*** Opening Records for this task ***

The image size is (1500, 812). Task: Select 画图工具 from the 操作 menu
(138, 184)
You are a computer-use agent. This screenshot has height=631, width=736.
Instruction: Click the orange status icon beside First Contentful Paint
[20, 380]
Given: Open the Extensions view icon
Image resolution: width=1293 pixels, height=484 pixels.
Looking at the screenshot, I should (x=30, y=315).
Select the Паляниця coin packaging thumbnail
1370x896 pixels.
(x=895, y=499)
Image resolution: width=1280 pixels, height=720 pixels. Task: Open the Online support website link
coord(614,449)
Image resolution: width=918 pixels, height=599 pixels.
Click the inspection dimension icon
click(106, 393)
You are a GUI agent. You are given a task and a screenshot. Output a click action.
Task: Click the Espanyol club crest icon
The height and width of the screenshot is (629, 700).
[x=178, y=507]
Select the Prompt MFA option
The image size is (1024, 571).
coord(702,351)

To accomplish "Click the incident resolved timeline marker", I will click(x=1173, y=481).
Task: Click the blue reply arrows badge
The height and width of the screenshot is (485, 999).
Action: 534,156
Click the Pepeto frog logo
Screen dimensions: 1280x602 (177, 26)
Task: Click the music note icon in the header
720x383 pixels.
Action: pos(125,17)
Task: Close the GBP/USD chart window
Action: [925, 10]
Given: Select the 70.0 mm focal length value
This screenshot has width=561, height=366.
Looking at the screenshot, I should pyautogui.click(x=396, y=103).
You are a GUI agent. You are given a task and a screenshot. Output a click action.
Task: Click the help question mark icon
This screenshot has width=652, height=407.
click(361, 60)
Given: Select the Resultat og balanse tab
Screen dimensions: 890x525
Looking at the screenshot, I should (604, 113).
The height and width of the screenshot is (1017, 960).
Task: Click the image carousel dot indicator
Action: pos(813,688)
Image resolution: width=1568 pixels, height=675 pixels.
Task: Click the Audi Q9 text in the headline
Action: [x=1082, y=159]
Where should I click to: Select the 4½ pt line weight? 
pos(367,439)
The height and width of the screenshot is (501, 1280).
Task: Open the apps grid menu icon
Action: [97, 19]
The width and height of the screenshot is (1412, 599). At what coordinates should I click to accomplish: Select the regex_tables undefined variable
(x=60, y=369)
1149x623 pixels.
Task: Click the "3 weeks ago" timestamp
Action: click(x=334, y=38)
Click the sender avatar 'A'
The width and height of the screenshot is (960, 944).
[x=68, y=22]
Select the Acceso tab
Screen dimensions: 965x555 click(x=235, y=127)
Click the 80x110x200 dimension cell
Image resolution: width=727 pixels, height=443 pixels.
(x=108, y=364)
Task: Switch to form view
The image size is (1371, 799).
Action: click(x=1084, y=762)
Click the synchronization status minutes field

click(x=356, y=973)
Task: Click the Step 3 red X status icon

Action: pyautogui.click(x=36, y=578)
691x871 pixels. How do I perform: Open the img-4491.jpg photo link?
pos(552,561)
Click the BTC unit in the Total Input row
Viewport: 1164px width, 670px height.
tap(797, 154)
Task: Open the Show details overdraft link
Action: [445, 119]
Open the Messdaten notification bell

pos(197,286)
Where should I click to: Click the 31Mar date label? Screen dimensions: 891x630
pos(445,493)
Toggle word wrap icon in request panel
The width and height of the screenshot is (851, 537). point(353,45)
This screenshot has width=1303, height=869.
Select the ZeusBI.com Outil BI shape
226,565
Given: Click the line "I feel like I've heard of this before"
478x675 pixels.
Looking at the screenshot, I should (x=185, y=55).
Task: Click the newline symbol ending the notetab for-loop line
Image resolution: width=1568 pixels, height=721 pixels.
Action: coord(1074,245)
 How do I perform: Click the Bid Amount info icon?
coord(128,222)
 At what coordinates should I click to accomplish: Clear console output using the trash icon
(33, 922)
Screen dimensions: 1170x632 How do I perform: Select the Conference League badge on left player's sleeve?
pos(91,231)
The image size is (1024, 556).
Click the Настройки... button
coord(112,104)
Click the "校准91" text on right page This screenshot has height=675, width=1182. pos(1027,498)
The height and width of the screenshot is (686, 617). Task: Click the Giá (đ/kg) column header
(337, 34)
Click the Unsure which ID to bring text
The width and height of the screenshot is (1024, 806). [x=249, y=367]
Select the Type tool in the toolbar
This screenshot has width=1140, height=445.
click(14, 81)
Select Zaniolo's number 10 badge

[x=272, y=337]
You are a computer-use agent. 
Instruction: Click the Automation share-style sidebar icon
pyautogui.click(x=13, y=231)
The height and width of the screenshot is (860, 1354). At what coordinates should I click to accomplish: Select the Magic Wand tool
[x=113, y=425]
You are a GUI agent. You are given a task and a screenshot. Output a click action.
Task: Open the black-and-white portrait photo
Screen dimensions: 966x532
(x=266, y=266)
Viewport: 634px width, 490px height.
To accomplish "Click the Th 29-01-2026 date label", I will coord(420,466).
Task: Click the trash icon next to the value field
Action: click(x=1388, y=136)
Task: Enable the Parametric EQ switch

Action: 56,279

*** Closing Records for this task ***

● **Exercise requirements**
Where does the word "computer" appear in the records? Copy every line that holds it.

● **Your solution**
You are a computer-use agent. This screenshot has height=631, width=736.
You are a computer-use agent. 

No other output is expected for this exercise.